# High water temperatures during the summer?



## ohmyfish (Feb 20, 2010)

Hey gang. I've noticed that my tank is at 82 F and it has me worried. My heater is set at 76 F but that is not the problem. When everything is turned off, the water temperature stays at 82 F so I think the humid atmosphere is probably causing these high temperatures. 

My question is, should I be concerned? What will happen in the summer? How warm do your aquariums get during hot summer days? What can I do to lower the temperature? My house isn't even that humid.


----------



## Violie (Feb 27, 2010)

That's what am worried about as well, my room, where I have the tanks set up, gets the hottest in the house because it's in the roof and has a skylight. My best guess is just keep circulating air with a fan?


----------



## Hitch (Apr 26, 2009)

whats your room temp? if your room temp is at 82F also, then yes, the tank even without a heater will remain as 82. But if the room temp is less, then the temp should equilibrate in 12-24 hours. 

either way...whether or not you are worried will depend on the fish and plants in that tank and their temp requirements.

DATASET RECORDS:

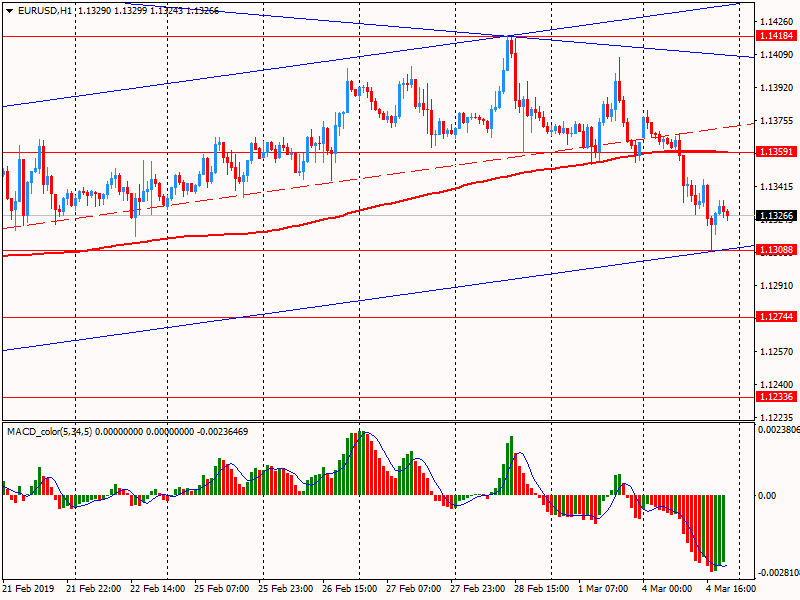Click the 26 Feb 15:00 time axis label
Viewport: 800px width, 600px height.
352,589
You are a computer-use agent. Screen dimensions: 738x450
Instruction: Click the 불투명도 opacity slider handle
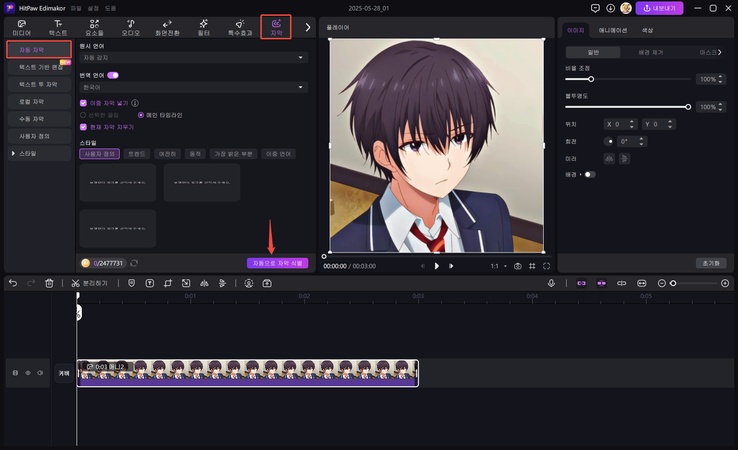tap(688, 106)
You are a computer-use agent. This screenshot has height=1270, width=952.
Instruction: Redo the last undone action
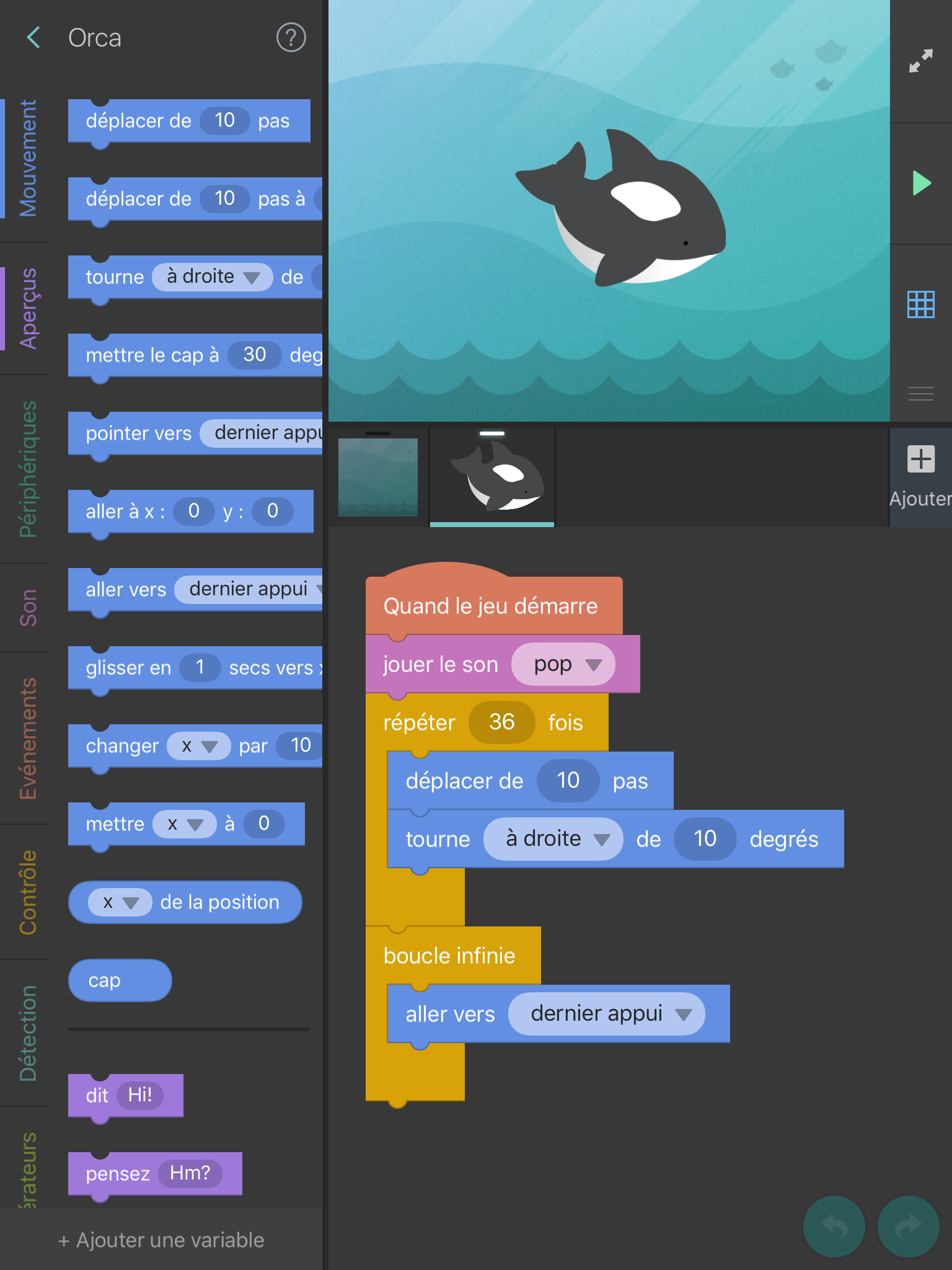(x=908, y=1226)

REQUIRED TASKS:
**1)** Copy out the records word for word, beginning with the line containing "You are a computer-use agent. Screen" and continuing through the last line of the records. Leave out the pictures.
**2)** Write the next part of the forum thread about high aquarium temperatures in summer, picking up after its final post.

TASK-BY-TASK RESULTS:
**1)**
You are a computer-use agent. Screen dimensions: 738x450
Instruction: Click the 불투명도 opacity slider handle
tap(688, 106)
You are a computer-use agent. This screenshot has height=1270, width=952.
Instruction: Redo the last undone action
(x=908, y=1226)

**2)**
All of my tanks are at a constant 84-86F despite my roomtemp of 22C.


----------



## bae (May 11, 2007)

The temp settings marked on heaters are not at all reliable. Turn the heater down, regardless of what the markings say, and see if that gets your temp down. Most fish do better at lower temps, and the water can hold more oxygen.

You might check your thermometer too, since they can also be unreliable.

To help prevent overheating your tank in summer, don't run the lights during the hottest part of the day. Fans can help a little, especially if they encourage evaporation by passing air over the water surface, or if they bring in cooler air from outside the room. 

There are a number of tactics to keep your house cooler without air conditioning, and using these help too. E.g. close the windows and the blinds before the day warms up, then open the windows in the evening when it cools down. 

Humidity doesn't really affect temperature, it just makes sweat-cooled animals like us feel hotter. For your fish, humidity has essentially no effect.


----------



## characinfan (Dec 24, 2008)

Last week it was literally 30 degrees in my apartment -- I can't control the heat except by opening the windows, and I'm very allergic to the spores that were in the air prior to the rain, so they windows were closed.

When the tank gets to more than 28 degrees, I put ice cubes in.


----------



## Darkside (Sep 14, 2009)

I keep the majority of my setups between 80F and 83F. It all depends on the type of fish that you're keeping.


----------



## AquariAM (Jan 28, 2010)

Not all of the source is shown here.